Trump’s frenetic female supporters use the same technique for the same reason. In praising predatory men and attacking outspoken liberal women, they reinforce their devotion to the dominant group, the group they subconsciously fear because it controls their fate: Republican men. It’s like a koan within a koan: how can countering one’s own best interests keep one safe?

Before we untie that knot, let’s look at who Trump’s supporters are. Two words: Christian right. According to the Pew Research Center, 81 per cent of “white, born again/evangelical Christians” and 60 per cent of “white Catholic” voters selected Trump. Why? Two more words: economic anxiety. Their party line: “Immigrants are stealing our jobs. African Americans are stealing our welfare.”

In this era of #MeToo, mixed-race marriage, Black Lives Matter and LGBT+ rights, America’s cultural fabric is shifting. The white, male Christian, financial and cultural top dog since 1776, can feel his crown slipping. And here comes Trump, in all his racist, misogynistic, egotistical glory, repping an America where the Christian white man remains king.

There’s a lot in Trumplandia for white Christian male voters. But where do the women come in? They come in through the barn door, because according to the Bible, women are work horses and breeders, created for two purposes: serving men and praising God. A woman should “be busy at home … and … be subject to their husband, so that no one will malign the word of God” (Titus 2:4-5). This makes sense, because “the husband is the head of the wife” (Ephesians 5:23). While the woman “rises while it is yet night, and provides food for her household … her husband is known in the gates, when he sits among the elders of the land” (Proverbs 31:15-23).

And of course Trump can “grab them by the pussy”, because that’s what God created women for: to submit to men. In the words of the Baptist “19 kids and counting” Duggar family’s matriarch, women should be “joyfully available” for sex at all times. Eighty-plus per cent of women have been assaulted? They shouldn’t have resisted! They violated God’s plan.

Trump’s administration and his base, the Christian right, offer a s**t deal for women. So why do so many go for it? Same reason us “cult” kids “went for” being brutalised by each other: fear, lack of information and a steady diet of self-hating, figurehead-worshipping language.

For traditional Christian housewives, the fear might be basic: contradict your husband’s opinion and you’ll be out of food and shelter.

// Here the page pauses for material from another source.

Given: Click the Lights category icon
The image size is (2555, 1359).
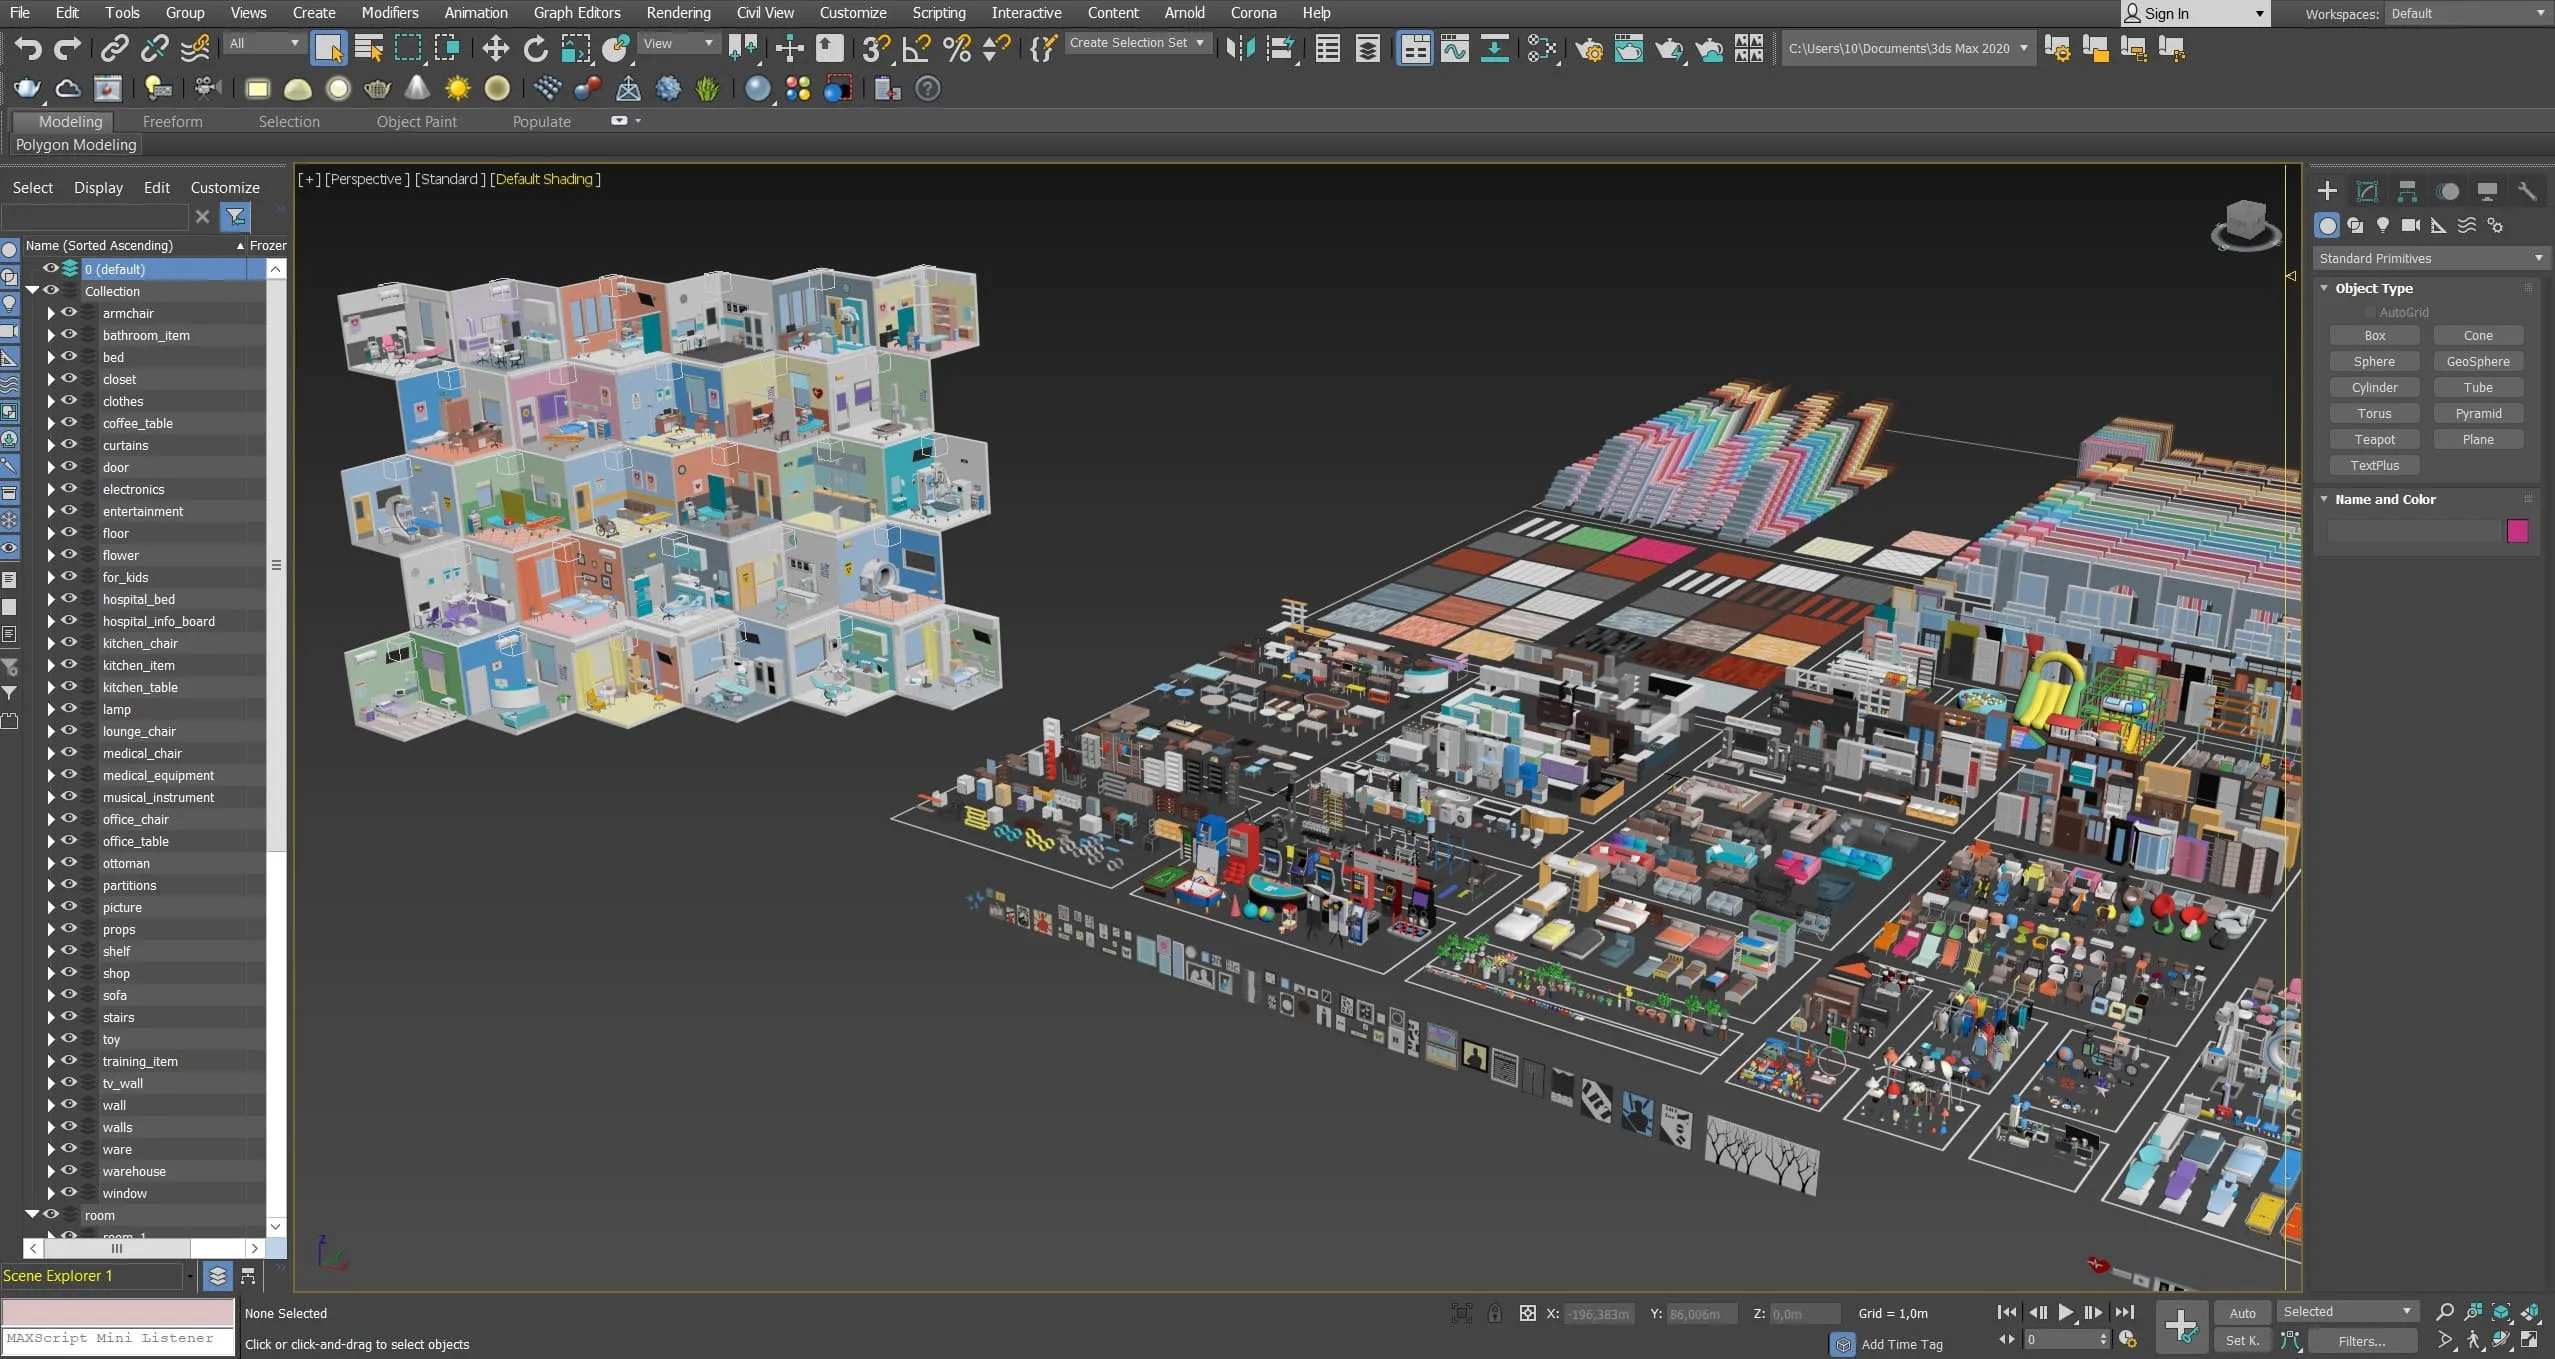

But for much of Trump’s base, the fear is all gross ego. In the shifting social dynamics, former “minority” groups are rapidly becoming socially parallel with white people. In the past, a conservative Christian woman might have been officially inferior to her husband, but she felt superior to black, brown, immigrant and LGBT+ people. If Trump hadn’t come along to make America great again, soon she’d be better than… well, nobody!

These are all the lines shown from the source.